Troubleshooting Guide
Common issues, debugging techniques, and comprehensive solutions for SysManage server problems.
Quick Diagnostic Steps
Before diving into specific issues, follow these general diagnostic steps:
🔍 Initial Checks
- Check Service Status: Verify SysManage services are running
- Review Logs: Check application and system logs for errors
- Network Connectivity: Test network connections and firewall rules
- Database Connection: Verify database connectivity and status
- Resource Usage: Check CPU, memory, and disk usage
- Configuration Validation: Verify configuration file syntax and values
📋 Quick Diagnostic Commands
# Check service status
systemctl status sysmanage
# View recent logs
journalctl -u sysmanage -n 50
# Check database connection
psql -h localhost -U sysmanage -d sysmanage -c "SELECT version();"
# Test web interface
curl -k https://localhost:6443/health
# Check disk space
df -h
# Monitor resources
htop
Installation Issues
🔧 Dependency Problems
Python Version Compatibility
Symptoms: Import errors, syntax errors, or package installation failures
Cause: Using unsupported Python version (3.13 not yet supported)
Solution:
# Check Python version
python3 --version
# Install supported Python version (Ubuntu/Debian)
sudo apt install python3.12 python3.12-venv
# Create virtual environment with correct version
python3.12 -m venv .venv
PostgreSQL Installation Issues
Symptoms: Cannot connect to database, authentication failures
Cause: PostgreSQL not properly installed or configured
Solution:
# Install PostgreSQL (Ubuntu/Debian)
sudo apt install postgresql postgresql-contrib
# Start PostgreSQL service
sudo systemctl start postgresql
sudo systemctl enable postgresql
# Create database user
sudo -u postgres createuser -P sysmanage
sudo -u postgres createdb -O sysmanage sysmanage
# Test connection
psql -h localhost -U sysmanage -d sysmanage
Node.js/npm Issues
Symptoms: Frontend build failures, npm install errors
Cause: Outdated Node.js version or npm cache corruption
Solution:
# Install Node.js 20.x
curl -fsSL https://deb.nodesource.com/setup_20.x | sudo -E bash -
sudo apt install -y nodejs
# Clear npm cache
npm cache clean --force
# Remove node_modules and reinstall
rm -rf node_modules package-lock.json
npm install
Configuration Issues
⚙️ Configuration File Problems
Invalid YAML Syntax
Symptoms: Server fails to start with YAML parsing errors
Cause: Malformed YAML in configuration file
Solution:
# Validate YAML syntax
python3 -c "import yaml; yaml.safe_load(open('/etc/sysmanage.yaml'))"
# Common YAML issues:
# - Incorrect indentation (use spaces, not tabs)

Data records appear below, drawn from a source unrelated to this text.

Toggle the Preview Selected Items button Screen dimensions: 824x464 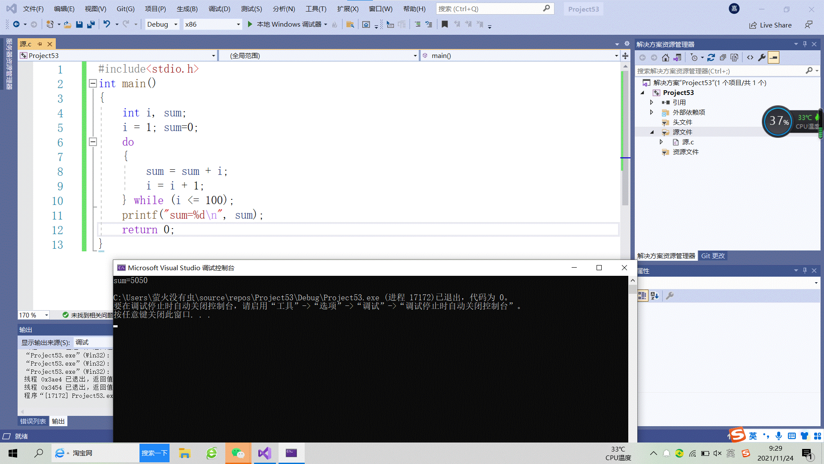773,58
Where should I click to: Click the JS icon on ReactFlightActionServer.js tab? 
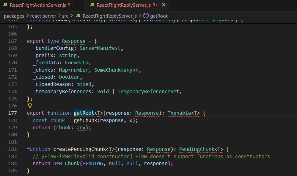point(5,5)

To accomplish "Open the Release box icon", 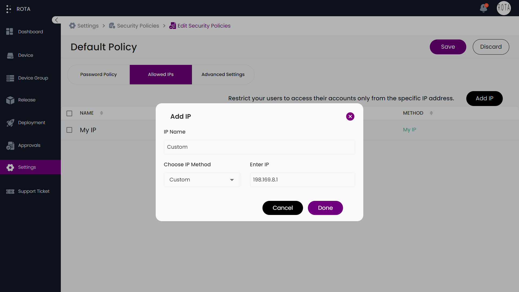I will point(10,100).
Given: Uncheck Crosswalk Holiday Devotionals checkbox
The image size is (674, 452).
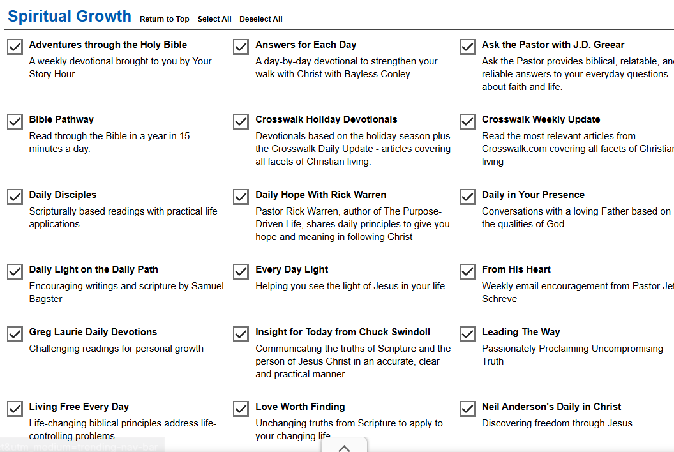Looking at the screenshot, I should 241,121.

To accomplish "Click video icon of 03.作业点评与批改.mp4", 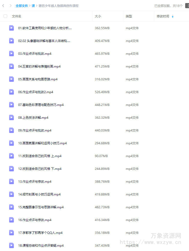I will (x=11, y=54).
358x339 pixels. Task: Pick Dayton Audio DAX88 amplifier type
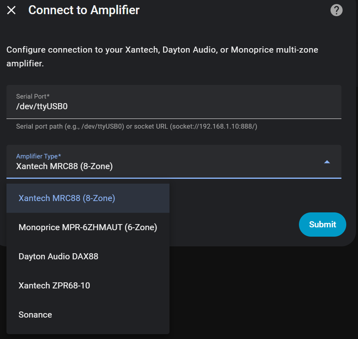pos(58,256)
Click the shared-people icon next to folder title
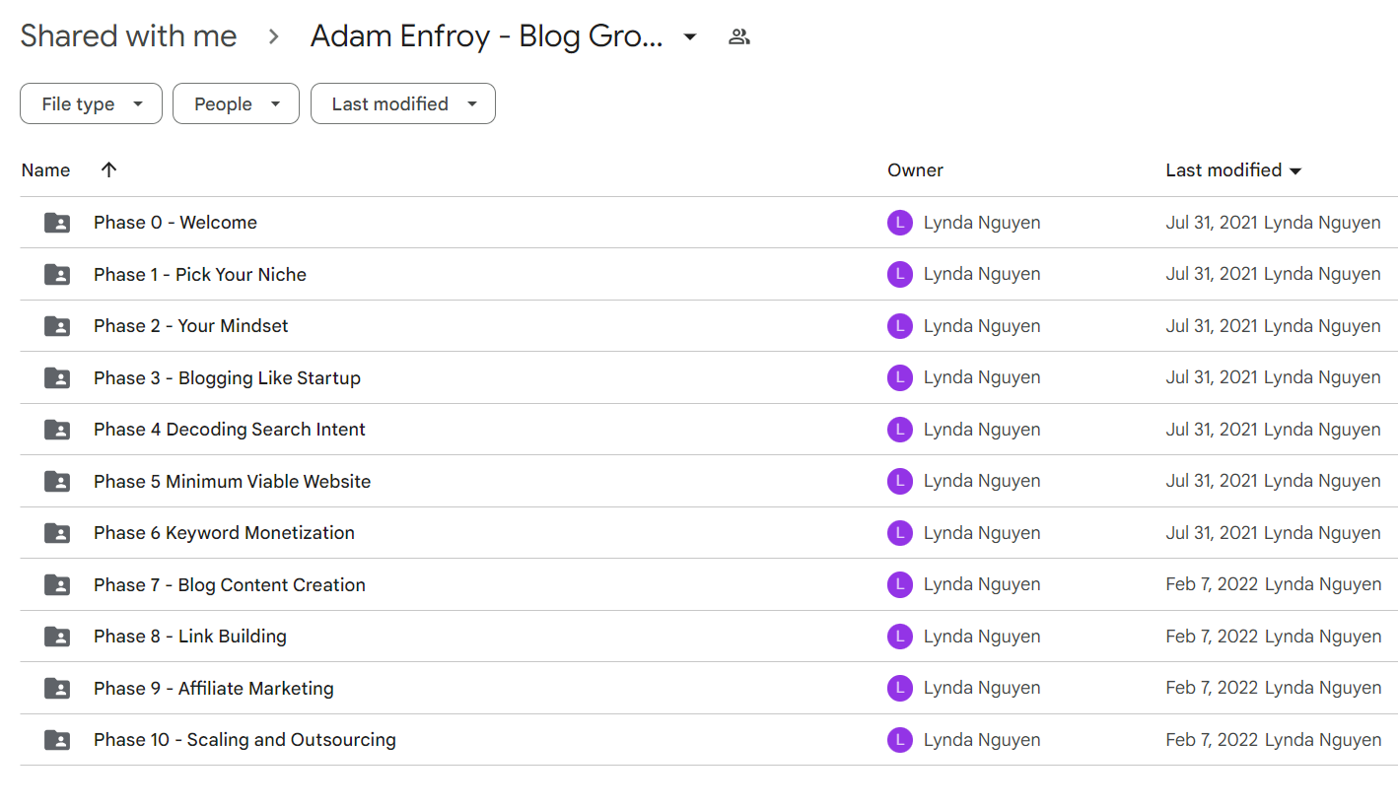 point(739,37)
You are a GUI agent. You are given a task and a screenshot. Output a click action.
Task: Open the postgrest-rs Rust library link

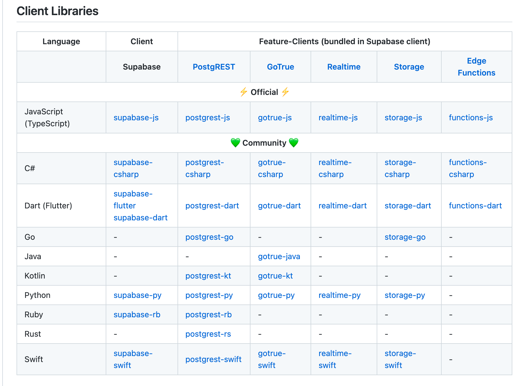208,334
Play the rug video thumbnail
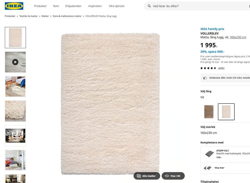250x183 pixels. pyautogui.click(x=15, y=62)
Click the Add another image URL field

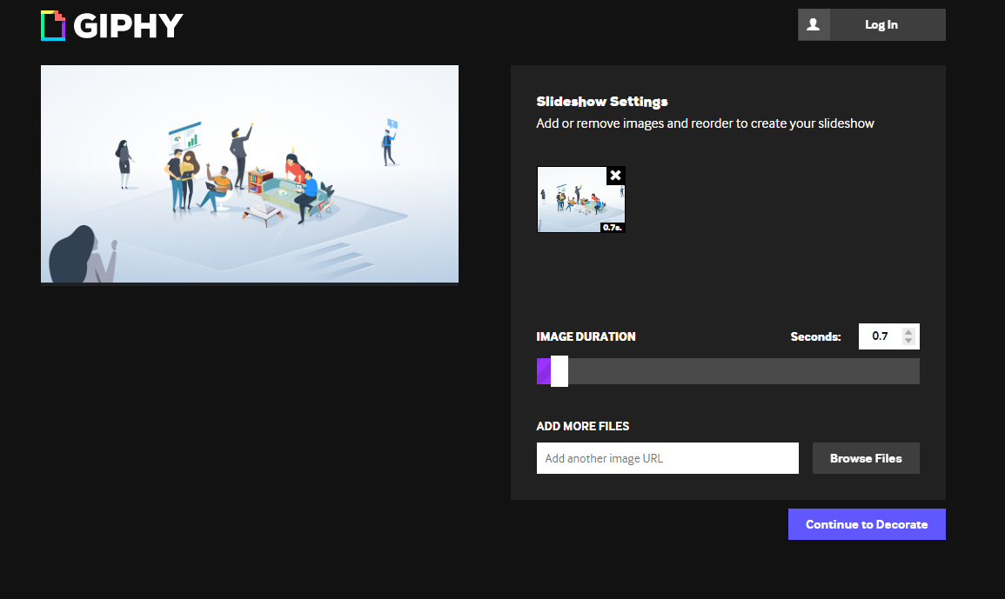pyautogui.click(x=667, y=458)
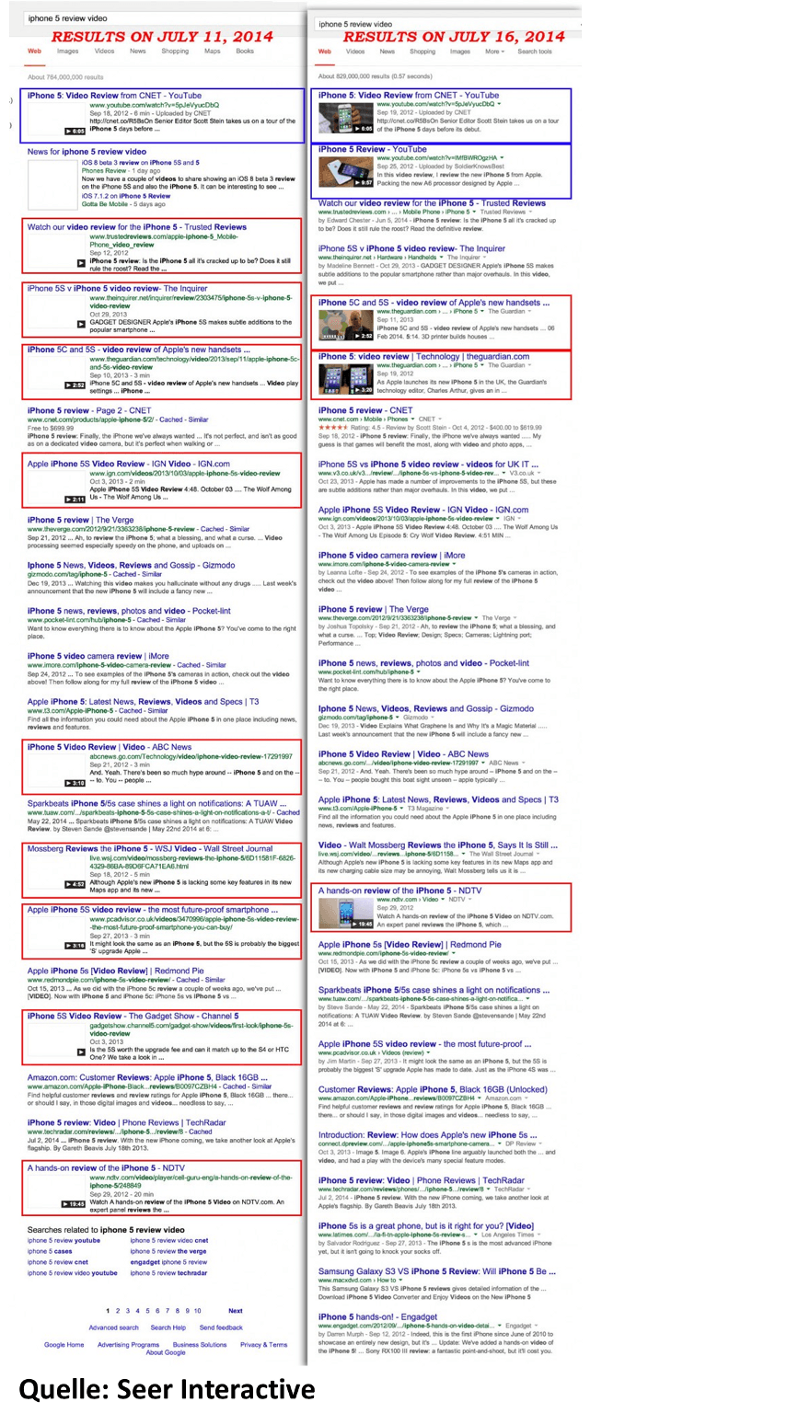
Task: Click the Next pagination link
Action: (x=236, y=1311)
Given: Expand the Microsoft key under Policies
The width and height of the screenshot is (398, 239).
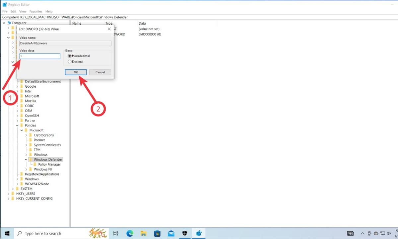Looking at the screenshot, I should pyautogui.click(x=22, y=130).
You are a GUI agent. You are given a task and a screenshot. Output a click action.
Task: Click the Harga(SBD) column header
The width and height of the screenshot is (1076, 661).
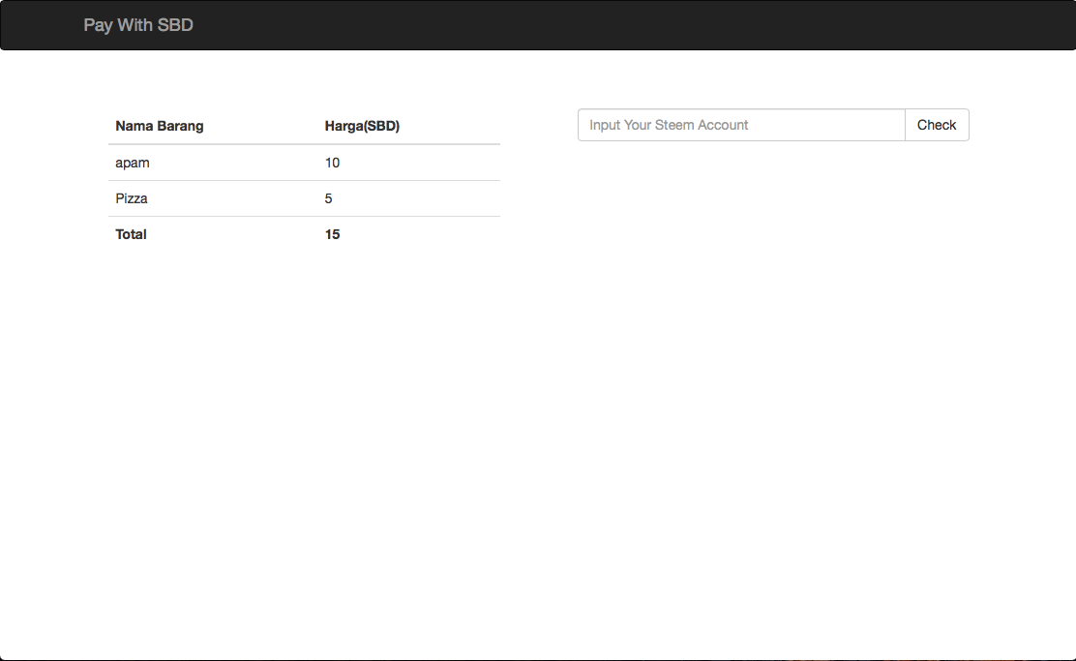tap(362, 126)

# - Missing quotes around strings with special characters
# - Inconsistent list formatting
# Example correct format:
database:
host: "localhost"
port: 5432
name: "sysmanage"
user: "sysmanage"
password: "your_password"
SSL Certificate Issues
Symptoms: HTTPS connection failures, certificate errors
Cause: Invalid or expired SSL certificates
Solution:
# Check certificate validity
openssl x509 -in /etc/ssl/certs/sysmanage.crt -text -noout
# Verify certificate and key match
openssl x509 -noout -modulus -in /etc/ssl/certs/sysmanage.crt | openssl md5
openssl rsa -noout -modulus -in /etc/ssl/private/sysmanage.key | openssl md5
# Generate self-signed certificate for testing
openssl req -x509 -newkey rsa:4096 -keyout /etc/ssl/private/sysmanage.key \
-out /etc/ssl/certs/sysmanage.crt -days 365 -nodes
Database Connection Configuration
Symptoms: Database connection timeouts or authentication errors
Cause: Incorrect database configuration parameters
Solution:
# Test database connection manually
psql "postgresql://sysmanage:password@localhost:5432/sysmanage"
# Check PostgreSQL configuration
sudo -u postgres psql -c "SHOW hba_file;"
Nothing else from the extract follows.